◆ Work order:
Retype every record exactly as it appears.

◆ Data:
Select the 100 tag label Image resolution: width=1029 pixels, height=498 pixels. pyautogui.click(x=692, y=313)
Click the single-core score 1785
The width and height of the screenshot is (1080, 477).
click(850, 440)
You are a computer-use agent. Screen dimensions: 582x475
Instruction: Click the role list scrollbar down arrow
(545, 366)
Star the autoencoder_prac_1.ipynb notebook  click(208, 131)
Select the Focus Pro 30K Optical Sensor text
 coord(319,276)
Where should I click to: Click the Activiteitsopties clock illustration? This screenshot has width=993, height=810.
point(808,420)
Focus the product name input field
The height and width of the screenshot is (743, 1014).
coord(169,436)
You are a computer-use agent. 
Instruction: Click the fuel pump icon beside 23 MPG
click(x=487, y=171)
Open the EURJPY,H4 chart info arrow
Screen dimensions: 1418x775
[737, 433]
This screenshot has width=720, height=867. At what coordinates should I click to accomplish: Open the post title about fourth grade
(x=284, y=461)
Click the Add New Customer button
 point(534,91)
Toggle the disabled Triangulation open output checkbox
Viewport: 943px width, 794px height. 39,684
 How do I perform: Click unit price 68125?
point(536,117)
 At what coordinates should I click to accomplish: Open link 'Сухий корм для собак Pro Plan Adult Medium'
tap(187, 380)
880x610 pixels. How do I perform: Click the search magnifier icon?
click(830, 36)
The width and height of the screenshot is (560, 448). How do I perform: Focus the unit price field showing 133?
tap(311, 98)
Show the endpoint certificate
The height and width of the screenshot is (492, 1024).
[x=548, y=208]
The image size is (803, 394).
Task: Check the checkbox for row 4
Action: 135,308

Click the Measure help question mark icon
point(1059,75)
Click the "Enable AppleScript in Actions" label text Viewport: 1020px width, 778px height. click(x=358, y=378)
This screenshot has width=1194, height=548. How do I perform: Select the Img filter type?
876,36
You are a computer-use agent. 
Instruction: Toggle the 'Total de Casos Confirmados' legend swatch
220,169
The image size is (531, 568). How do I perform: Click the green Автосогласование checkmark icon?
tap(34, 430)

◆ Problem solution:
Select the 100 tag label Image resolution: width=1029 pixels, height=498 pixels. pyautogui.click(x=692, y=313)
Click the single-core score 1785
The width and height of the screenshot is (1080, 477).
click(850, 440)
You are a computer-use agent. Screen dimensions: 582x475
Instruction: Click the role list scrollbar down arrow
(545, 366)
Star the autoencoder_prac_1.ipynb notebook  click(208, 131)
Select the Focus Pro 30K Optical Sensor text
 coord(319,276)
Where should I click to: Click the Activiteitsopties clock illustration? This screenshot has width=993, height=810.
point(808,420)
Focus the product name input field
The height and width of the screenshot is (743, 1014).
coord(169,436)
You are a computer-use agent. 
Instruction: Click the fuel pump icon beside 23 MPG
click(x=487, y=171)
Open the EURJPY,H4 chart info arrow
Screen dimensions: 1418x775
[737, 433]
This screenshot has width=720, height=867. At what coordinates should I click to accomplish: Open the post title about fourth grade
(x=284, y=461)
Click the Add New Customer button
 point(534,91)
Toggle the disabled Triangulation open output checkbox
Viewport: 943px width, 794px height. 39,684
 How do I perform: Click unit price 68125?
point(536,117)
 At what coordinates should I click to accomplish: Open link 'Сухий корм для собак Pro Plan Adult Medium'
tap(187, 380)
880x610 pixels. How do I perform: Click the search magnifier icon?
click(830, 36)
The width and height of the screenshot is (560, 448). How do I perform: Focus the unit price field showing 133?
tap(311, 98)
Show the endpoint certificate
The height and width of the screenshot is (492, 1024).
[x=548, y=208]
The image size is (803, 394).
Task: Check the checkbox for row 4
Action: 135,308

Click the Measure help question mark icon
point(1059,75)
Click the "Enable AppleScript in Actions" label text Viewport: 1020px width, 778px height. click(x=358, y=378)
This screenshot has width=1194, height=548. How do I perform: Select the Img filter type?
876,36
You are a computer-use agent. 
Instruction: Toggle the 'Total de Casos Confirmados' legend swatch
220,169
The image size is (531, 568). How do I perform: Click the green Автосогласование checkmark icon?
tap(34, 430)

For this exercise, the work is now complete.